FAIRE NAÎTRE LES VOCATIONS
Et que pensent nos cinq chefs de la surmédiatisation de leur métier: bénéfique? surfaite? banale? «Un chef doit arrêter de se prendre pour autre chose que ce qu’il est, reprend le propriétaire du Neptune. Un cuisinier doit trouver de bons produits, faire une cuisine humble et si possible bonne, tout en garantissant un bon rapport/qualité prix au quotidien.» Florian Le Bouhec, lui, voit le bon côté des choses: «La médiatisation a permis de générer des vocations et de se focaliser sur les producteurs et les artisans.» Tandis que le jeune Xavier Watrelot affiche un avis plus tranché, notamment sur la question des émissions de téléréalité: «C’est trop. Il faudrait couper une grande partie pour n’en garder que l’essentiel. Les gens ne se rendent pas compte de la difficulté de cette profession.»

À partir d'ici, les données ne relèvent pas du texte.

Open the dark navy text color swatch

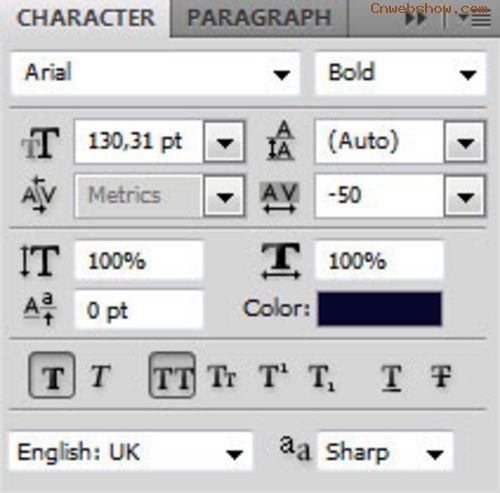click(380, 309)
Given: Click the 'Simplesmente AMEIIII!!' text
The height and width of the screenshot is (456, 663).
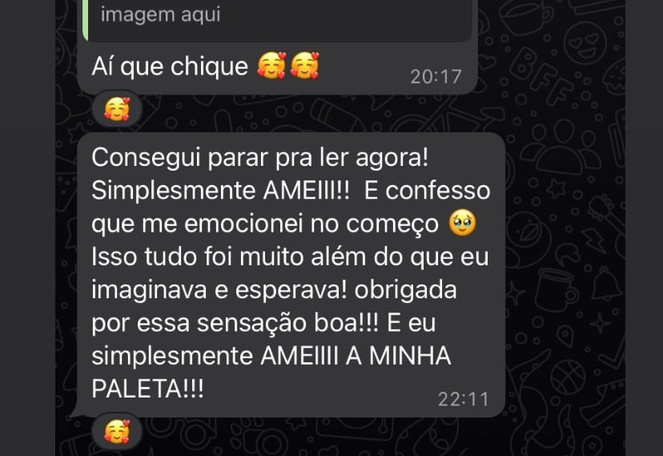Looking at the screenshot, I should tap(221, 191).
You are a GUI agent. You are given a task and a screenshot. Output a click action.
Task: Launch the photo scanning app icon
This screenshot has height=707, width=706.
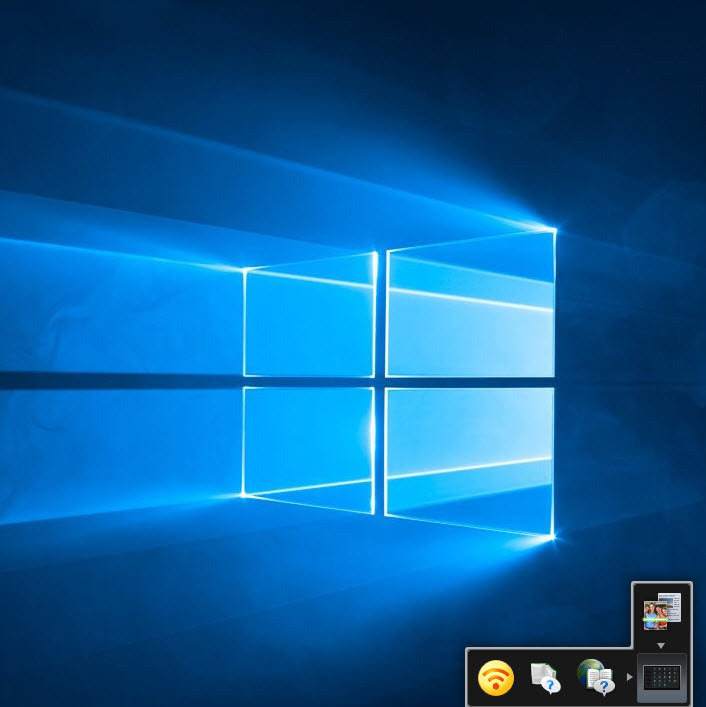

On est tous d’accord: c’est Paul Bocuse qui a propulsé les chefs sur le devant de la scène. Disparu en janvier, son esprit plane encore sur le paysage gastronomique international. Et dans les cuisines de nos Genevois? Pas chez Benjamin Breton, qui reconnaît quand même le talent de Bocuse pour avoir porté la cuisine mondiale à des hauteurs stratosphériques. Mais un peu chez Nicolas Darnauguilhem pour qui le grand chef «a remis à la mode la cuisine bourgeoise et paysanne». Xavier Watrelot confirme: «Cette tendance qui s’était perdue au profit de la cuisine moléculaire revient plus que jamais au goût du jour.»